## WHAT YOU WILL DO
In full and unchanged, output the entries that follow.
[RECORDS SUPPLIED]
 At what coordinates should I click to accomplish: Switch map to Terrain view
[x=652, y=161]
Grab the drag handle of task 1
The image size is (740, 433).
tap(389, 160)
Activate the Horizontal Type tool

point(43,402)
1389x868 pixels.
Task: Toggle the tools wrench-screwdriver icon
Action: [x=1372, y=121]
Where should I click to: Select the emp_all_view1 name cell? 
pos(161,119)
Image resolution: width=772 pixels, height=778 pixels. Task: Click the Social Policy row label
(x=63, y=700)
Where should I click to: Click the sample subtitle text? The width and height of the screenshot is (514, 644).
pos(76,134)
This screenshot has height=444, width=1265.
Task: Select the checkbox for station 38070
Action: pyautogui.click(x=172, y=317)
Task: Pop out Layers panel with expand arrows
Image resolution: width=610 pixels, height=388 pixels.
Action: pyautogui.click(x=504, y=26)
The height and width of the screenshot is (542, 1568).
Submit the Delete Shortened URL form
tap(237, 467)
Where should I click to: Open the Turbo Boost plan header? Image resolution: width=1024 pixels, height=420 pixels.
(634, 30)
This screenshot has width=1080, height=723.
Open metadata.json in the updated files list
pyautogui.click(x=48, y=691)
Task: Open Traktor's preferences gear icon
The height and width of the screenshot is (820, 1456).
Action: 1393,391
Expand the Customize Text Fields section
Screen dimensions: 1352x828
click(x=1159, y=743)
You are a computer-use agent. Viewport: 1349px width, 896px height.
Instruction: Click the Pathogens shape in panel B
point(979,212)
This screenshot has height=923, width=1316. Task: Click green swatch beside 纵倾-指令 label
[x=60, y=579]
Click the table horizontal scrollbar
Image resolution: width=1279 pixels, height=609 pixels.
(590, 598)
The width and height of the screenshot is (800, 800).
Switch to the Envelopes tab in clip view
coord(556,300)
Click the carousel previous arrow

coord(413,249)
[/RECORDS SUPPLIED]
## RESULT OF THE TASK
 At what coordinates should I click to accomplish: Switch map to Terrain view
[x=652, y=161]
Grab the drag handle of task 1
The image size is (740, 433).
tap(389, 160)
Activate the Horizontal Type tool

point(43,402)
1389x868 pixels.
Task: Toggle the tools wrench-screwdriver icon
Action: [x=1372, y=121]
Where should I click to: Select the emp_all_view1 name cell? 
pos(161,119)
Image resolution: width=772 pixels, height=778 pixels. Task: Click the Social Policy row label
(x=63, y=700)
Where should I click to: Click the sample subtitle text? The width and height of the screenshot is (514, 644).
pos(76,134)
This screenshot has height=444, width=1265.
Task: Select the checkbox for station 38070
Action: pyautogui.click(x=172, y=317)
Task: Pop out Layers panel with expand arrows
Image resolution: width=610 pixels, height=388 pixels.
Action: pyautogui.click(x=504, y=26)
The height and width of the screenshot is (542, 1568).
Submit the Delete Shortened URL form
tap(237, 467)
Where should I click to: Open the Turbo Boost plan header? Image resolution: width=1024 pixels, height=420 pixels.
(634, 30)
This screenshot has width=1080, height=723.
Open metadata.json in the updated files list
pyautogui.click(x=48, y=691)
Task: Open Traktor's preferences gear icon
The height and width of the screenshot is (820, 1456).
Action: 1393,391
Expand the Customize Text Fields section
Screen dimensions: 1352x828
click(x=1159, y=743)
You are a computer-use agent. Viewport: 1349px width, 896px height.
Instruction: Click the Pathogens shape in panel B
point(979,212)
This screenshot has height=923, width=1316. Task: Click green swatch beside 纵倾-指令 label
[x=60, y=579]
Click the table horizontal scrollbar
Image resolution: width=1279 pixels, height=609 pixels.
(590, 598)
The width and height of the screenshot is (800, 800).
Switch to the Envelopes tab in clip view
coord(556,300)
Click the carousel previous arrow

coord(413,249)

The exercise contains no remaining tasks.